ASSIGNMENT: Of the lines listed below, return exactly those that run from the line containing "Select first CONNEXUS" through the line containing "Given: Open the 1,467 ratings link", both included.

STUDY MATERIAL:
┌──
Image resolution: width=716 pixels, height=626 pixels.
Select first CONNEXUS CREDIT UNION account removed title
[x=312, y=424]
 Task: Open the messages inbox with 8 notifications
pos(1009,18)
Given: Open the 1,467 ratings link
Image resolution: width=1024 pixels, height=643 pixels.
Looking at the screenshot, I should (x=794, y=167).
└──
┌──
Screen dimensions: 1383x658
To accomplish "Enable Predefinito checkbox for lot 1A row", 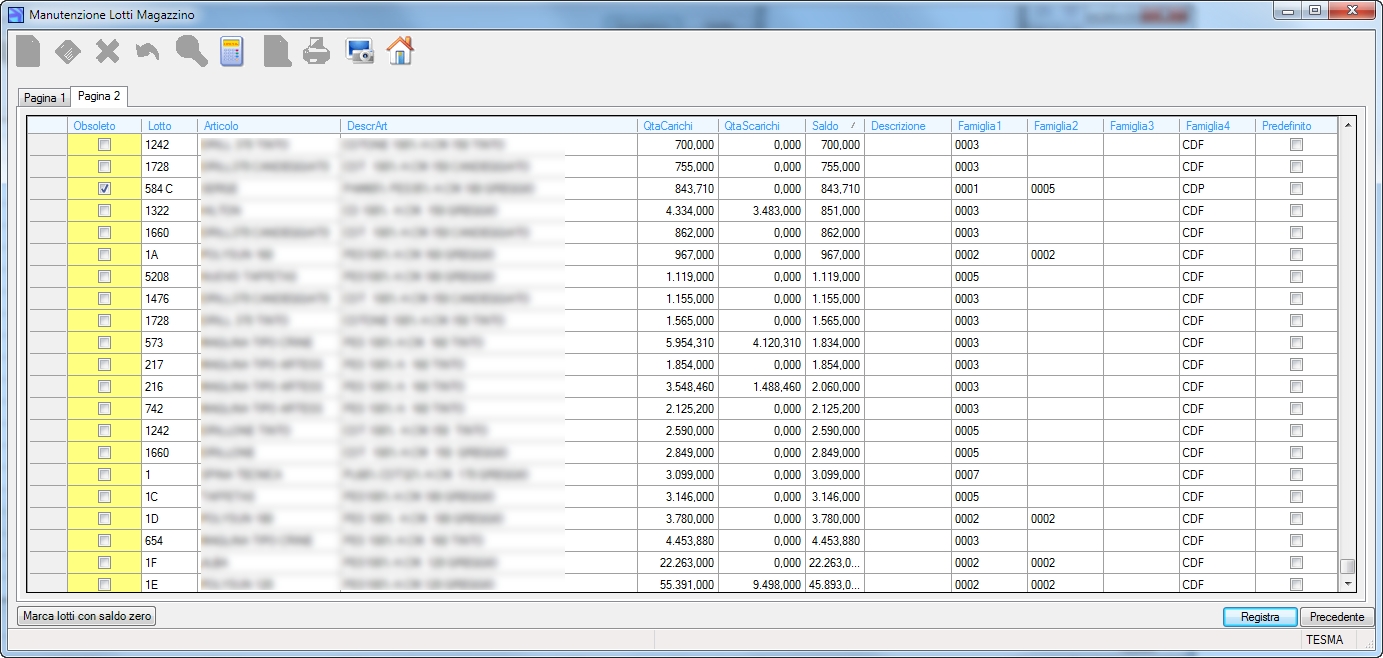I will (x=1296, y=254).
└──
RESPONSE:
Select first CONNEXUS CREDIT UNION account removed title
[x=312, y=424]
 Task: Open the messages inbox with 8 notifications
pos(1009,18)
Given: Open the 1,467 ratings link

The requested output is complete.